• [Given passage]:
## begin

What you need to know about down-filled wear and gear
Most outdoors adventures know that the best defense against frigid cold is down-filled outerwear and sleeping bags, but many don’t know the basic facts about down – how it works, and how to care for it to keep it doing its job.
Getting the down low on down
For starters, there is a wide variety of what is called “down” in the industry, so a consumer must understand what true down is. Down is not an actual two-dimension feather. It is the fluffy three-dimensional filament cluster that lies underneath a bird’s feathers, like what covers the proverbial fuzzy duckling before it gets its feathers. In case you wondered why down products are primarily made out of duck or goose down, it’s because these big birds yield more down. Duck happens to be used in down products more commonly because it is a more common food source, and down is a byproduct of the meat industry.
Fill made of those spheres of soft and lofty fluff are what constitute true down, and this material is what traps heat and provides insulation from cold. For this reason, it pays to be an educated consumer in order to choose products with high quality and pure down, not a mix of feathers and down, or down that has not been processed properly in order to maintain its loft and heat-holding qualities.
Fill power to the people
Like with diamonds, down has many grades that may not be visible to the eye, especially once the down is under the cover of a jacket shell, but the categories of down make a difference in its performance. Fill power, which relates to the size of the down cluster, is one of the terms used to describe down quality. All things being equal, higher fill power down is warmer because it can trap more air. However, heavier weight fabrics will compress a higher fill power down, removing the loft and, thereby, its ability to insulate. In these cases, a 700-fill power down works better and costs less than a 900-fill power down.

## end

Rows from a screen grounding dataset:
## begin

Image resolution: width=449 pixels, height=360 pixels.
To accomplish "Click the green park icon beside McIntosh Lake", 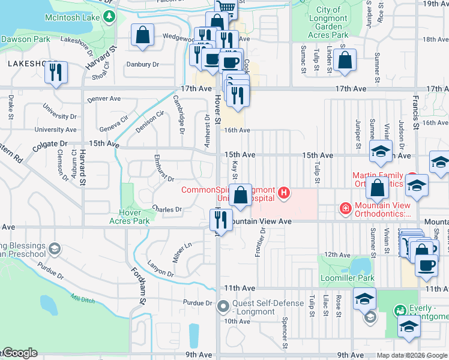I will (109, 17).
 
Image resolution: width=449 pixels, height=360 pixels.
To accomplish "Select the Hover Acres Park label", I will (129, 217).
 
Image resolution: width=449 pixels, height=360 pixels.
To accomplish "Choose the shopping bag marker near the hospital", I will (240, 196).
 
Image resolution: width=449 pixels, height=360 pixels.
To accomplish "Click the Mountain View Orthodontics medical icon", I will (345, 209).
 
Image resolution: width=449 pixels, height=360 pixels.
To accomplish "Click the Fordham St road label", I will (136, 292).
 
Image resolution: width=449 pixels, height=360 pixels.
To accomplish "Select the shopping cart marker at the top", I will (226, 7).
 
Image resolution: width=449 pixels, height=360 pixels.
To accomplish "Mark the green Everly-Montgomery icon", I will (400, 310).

## end

• [Task requirements]:
1. According to the passage on down-filled gear, why is duck down used more commonly than goose down in down products?
2. Report how many lines of the entries contain the string "label", treating uppercase and lowercase as different.

• [Set of answers]:
1. Duck is a more common food source, and down is a byproduct of the meat industry.

2. 2